BEGIN
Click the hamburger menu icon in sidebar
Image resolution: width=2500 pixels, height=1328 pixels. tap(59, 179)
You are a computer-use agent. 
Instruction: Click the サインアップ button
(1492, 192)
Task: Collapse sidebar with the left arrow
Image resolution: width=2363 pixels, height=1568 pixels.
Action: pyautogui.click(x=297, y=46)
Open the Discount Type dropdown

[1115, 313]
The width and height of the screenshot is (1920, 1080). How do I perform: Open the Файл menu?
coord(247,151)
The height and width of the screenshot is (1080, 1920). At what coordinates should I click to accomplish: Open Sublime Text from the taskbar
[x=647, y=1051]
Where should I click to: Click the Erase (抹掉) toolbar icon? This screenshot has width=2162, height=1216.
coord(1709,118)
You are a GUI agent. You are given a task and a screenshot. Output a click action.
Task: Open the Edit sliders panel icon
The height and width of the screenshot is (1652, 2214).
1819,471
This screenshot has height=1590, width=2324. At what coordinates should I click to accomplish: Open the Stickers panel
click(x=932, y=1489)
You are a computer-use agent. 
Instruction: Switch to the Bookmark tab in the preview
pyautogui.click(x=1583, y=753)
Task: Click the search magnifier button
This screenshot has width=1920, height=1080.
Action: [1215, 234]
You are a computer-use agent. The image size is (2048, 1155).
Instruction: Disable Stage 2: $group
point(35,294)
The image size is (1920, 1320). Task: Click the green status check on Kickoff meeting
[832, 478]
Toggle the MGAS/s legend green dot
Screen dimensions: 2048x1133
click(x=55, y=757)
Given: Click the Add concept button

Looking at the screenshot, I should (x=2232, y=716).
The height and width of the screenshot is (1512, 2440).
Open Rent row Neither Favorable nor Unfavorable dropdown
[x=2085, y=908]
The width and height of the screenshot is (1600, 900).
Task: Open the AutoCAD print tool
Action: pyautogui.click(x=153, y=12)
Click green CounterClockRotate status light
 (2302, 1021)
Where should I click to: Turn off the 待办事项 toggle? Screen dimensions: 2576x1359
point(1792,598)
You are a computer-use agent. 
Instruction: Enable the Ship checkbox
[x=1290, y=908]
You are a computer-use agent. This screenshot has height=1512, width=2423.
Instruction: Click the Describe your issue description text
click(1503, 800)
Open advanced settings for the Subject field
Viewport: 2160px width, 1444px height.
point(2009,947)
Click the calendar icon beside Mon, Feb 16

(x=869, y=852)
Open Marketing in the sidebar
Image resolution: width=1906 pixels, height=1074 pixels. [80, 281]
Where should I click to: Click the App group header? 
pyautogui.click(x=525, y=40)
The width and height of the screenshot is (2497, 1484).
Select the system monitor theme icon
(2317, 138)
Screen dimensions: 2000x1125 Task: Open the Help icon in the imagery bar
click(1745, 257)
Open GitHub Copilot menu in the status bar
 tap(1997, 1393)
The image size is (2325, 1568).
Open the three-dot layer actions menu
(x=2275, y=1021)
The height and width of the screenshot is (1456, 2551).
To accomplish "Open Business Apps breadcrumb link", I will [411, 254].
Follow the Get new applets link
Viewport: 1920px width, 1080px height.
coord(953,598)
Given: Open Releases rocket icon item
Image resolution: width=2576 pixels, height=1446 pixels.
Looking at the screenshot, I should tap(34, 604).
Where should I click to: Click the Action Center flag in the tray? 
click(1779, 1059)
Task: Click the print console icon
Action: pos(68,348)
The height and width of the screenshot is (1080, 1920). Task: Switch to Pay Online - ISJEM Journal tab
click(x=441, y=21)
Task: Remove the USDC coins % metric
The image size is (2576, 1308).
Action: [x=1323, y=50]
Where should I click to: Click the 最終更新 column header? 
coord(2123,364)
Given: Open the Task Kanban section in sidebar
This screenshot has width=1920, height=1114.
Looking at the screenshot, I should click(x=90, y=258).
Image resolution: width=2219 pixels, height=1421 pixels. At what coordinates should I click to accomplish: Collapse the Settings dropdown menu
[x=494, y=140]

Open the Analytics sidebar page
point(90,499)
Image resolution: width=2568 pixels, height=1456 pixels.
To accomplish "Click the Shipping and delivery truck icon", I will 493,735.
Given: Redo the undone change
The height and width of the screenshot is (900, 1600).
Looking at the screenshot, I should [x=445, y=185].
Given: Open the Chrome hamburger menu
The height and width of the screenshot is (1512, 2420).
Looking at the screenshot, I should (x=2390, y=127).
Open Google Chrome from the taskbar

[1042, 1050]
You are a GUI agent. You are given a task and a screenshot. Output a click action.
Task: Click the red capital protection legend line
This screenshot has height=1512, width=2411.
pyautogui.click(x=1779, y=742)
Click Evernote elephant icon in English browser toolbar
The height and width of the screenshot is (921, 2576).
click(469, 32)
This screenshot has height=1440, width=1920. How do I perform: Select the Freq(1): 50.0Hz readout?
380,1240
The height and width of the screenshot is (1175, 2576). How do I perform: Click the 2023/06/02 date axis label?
END
# [Action item]
Taking the entries above, print exactly the lines starting at the line with "Task: Remove the USDC coins % metric" and ending at the line with "Given: Open the Task", both included.

# [Solution to this problem]
Task: Remove the USDC coins % metric
The image size is (2576, 1308).
Action: [x=1323, y=50]
Where should I click to: Click the 最終更新 column header? 
coord(2123,364)
Given: Open the Task Kanban section in sidebar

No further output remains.